Charter Schools

Algiers charter network hires interim CEO to stay on without interviewing others

The Algiers Charter School Association selected interim CEO Rene Lewis-Carter Wednesday evening as the permanent leader of the six-school charter network, without interviewing any applicants.

The board members met to discuss CEO candidates, 22 of which they said met the minimum qualifications for the position.

But the only name mentioned in the discussion was Lewis-Carter’s.

“We didn’t interview any candidates,” Board President John Edwards said after the meeting. He said he thought board members comments during the meeting clearly explained why.

During its meeting, the board had clear wishes for a local candidate, but even qualified in-state candidates did not receive interviews.

After comments from board members and public that were overwhelmingly supportive of Lewis-Carter’s qualifications, and two board members saying their only concern was with the process, the board voted 5-1 in favor of hiring her.

It was a packed meeting at Algiers Technology Academy, one of the network’s six schools.

Sitting behind a stack of resumes, board President John Edwards began the discussion.

“I used various tools to rank the resumes and Rene Lewis-Carter scored the highest,” Edwards said. “I then turned to Forbes magazine that outlined three key factors to look for when selecting a CEO and again Rene Lewis-Carter received the highest marks.”

He urged his colleagues to support Lewis-Carter.

Member Nicole Sheppard said she too supported the interim and introduced a motion to hire Lewis-Carter that was quickly seconded by member James Henderson Jr.

“I didn’t really need to interview any candidates,” Henderson said later.

“If they were true to form on their resume, then that’s all I basically need.”

He said he considered a few other applicants, but that in the time they’d introduce “some new initiatives” and “buzzwords” they would also be trying to locate the schools.

“This is a small operation. I don’t think we need to have a long, drawn-out process,” he said.

“Luckily, I’ve been at this a long time and know how to spot the right candidate.”

Public comment was also supportive of Lewis-Carter Wednesday night.

“I really got tired of seeing these suitcase superintendents walk into our city and then run out with the money,” one woman said.

Her comment was met with rousing applause.

Returning to board comments, member Joseph Hugg said he had no qualms about Lewis-Carter, but he said  he’d change the selection methods.

“If I have any reservation…I wish we had taken a little more time in this process,” Hugg said. “But unfortunately we’re not in a position to take any more time.”

Member Alison Mehr, the only dissenting member, said she thought the board could improve transparency based on a lack of rubric for the position and its goals. She also noted board members received the packet of resumes one week in advance.

“We really may want to think about bringing in candidates to interview,” Mehr said, “and really thinking about transparency and making an honest effort to put the best possible candidate in place.”

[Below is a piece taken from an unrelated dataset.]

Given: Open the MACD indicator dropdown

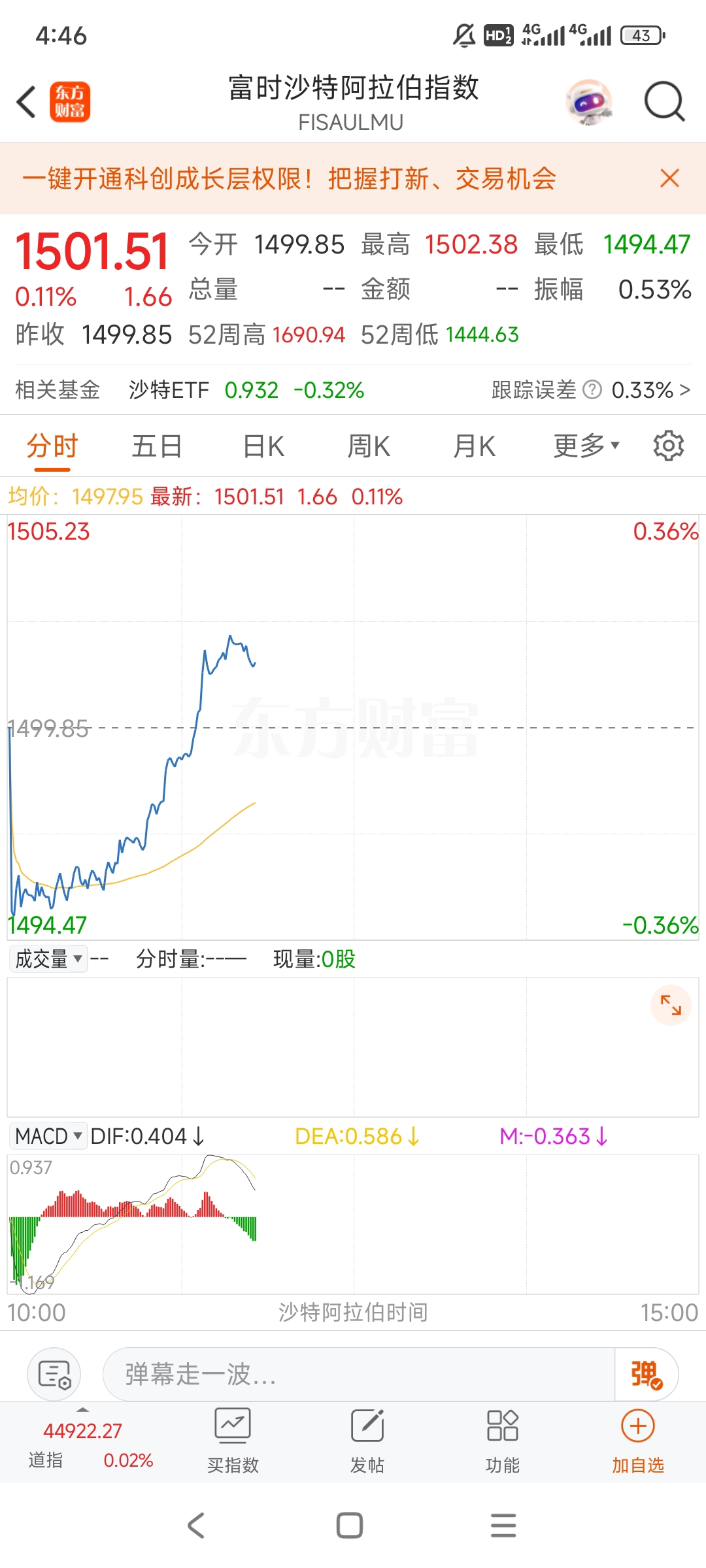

Board members were especially drawn to Lewis-Carter’s service in the city. She was the principal of Behrman Elementary, an Algiers charter school for 10 years before being appointed interim CEO in January.

When Lewis-Carter was publicly appointed to the post, by what Edwards called a “consensus of the board,” the board would neither explain how they selected her nor the employment status of its current CEO Adrian Morgan. Turns out, Morgan was still employed, and the board later made her appointment and his termination official in votes at a public meeting.

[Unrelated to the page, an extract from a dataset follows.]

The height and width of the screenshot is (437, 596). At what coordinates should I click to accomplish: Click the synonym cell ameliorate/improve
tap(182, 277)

“We didn’t want Algiers charter to be a pit-stop for anybody because our children are so important,” Sheppard said. “Ms. Carter has been in New Orleans. She’s been Algiers charter.”

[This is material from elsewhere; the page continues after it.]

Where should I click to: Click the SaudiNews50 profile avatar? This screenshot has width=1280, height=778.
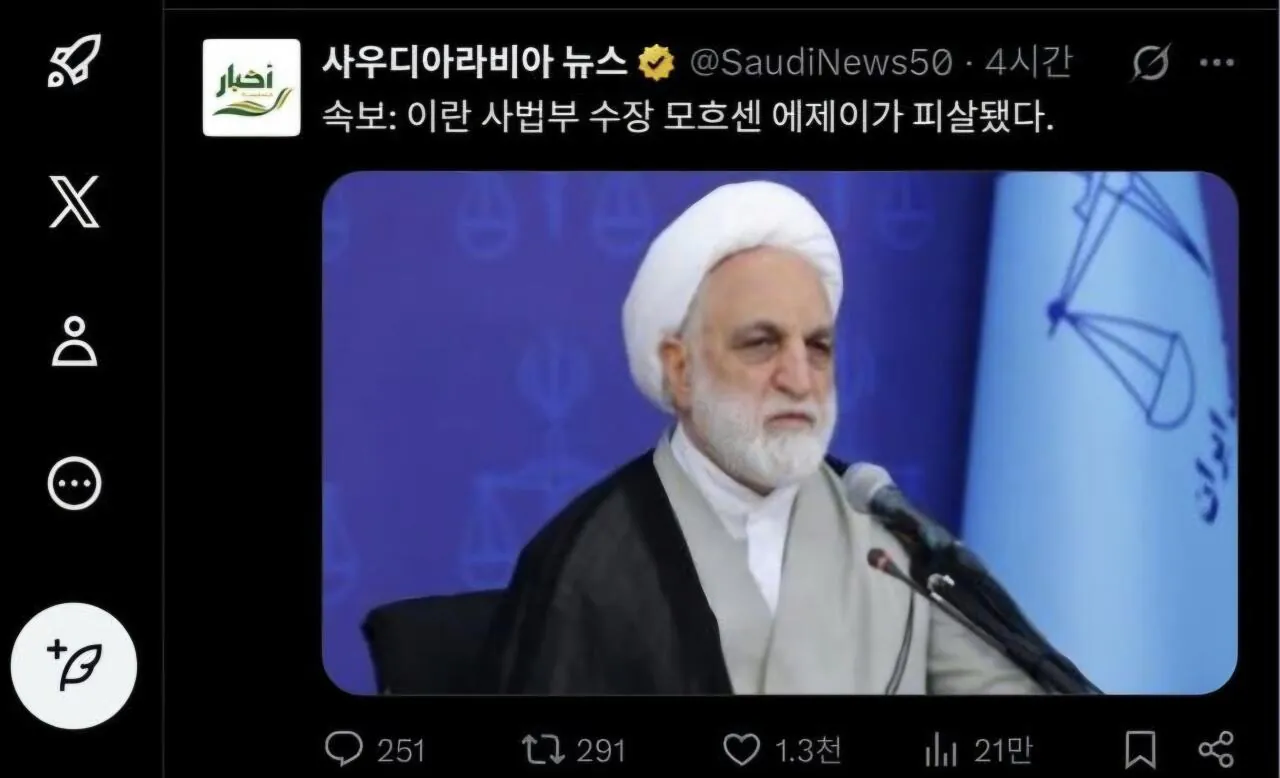[x=251, y=87]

Sheppard lauded Lewis-Carter’s leadership over the past five months. She noted her ability to put aside personal relationships when she decided to suspend a longtime colleague and friend, Landry-Walker High School principal Mary Laurie, amid accusations of cheating on state tests.

Laurie was placed on paid leave with three other administrators. She and two others did not show up on the final April payroll. The network has continued to refuse to comment on their employment status. Edwards refused again Wednesday night.

“Thank you all for the confidence you have shown tonight,” Lewis-Carter said to the room after the vote.

She said residents of the Algiers community hold her accountable.

“We educate our own, and that’s the highest bar of accountability.”

Asked after the meeting if Lewis-Carter would retain her current salary of $175,000, Edwards said they hadn’t gotten that far yet.

The Lens talked to or left messages for 17 applicants whom the network had labeled as meeting the qualifications. The nine we spoke with all said they had not been interviewed or contacted for anything beyond references.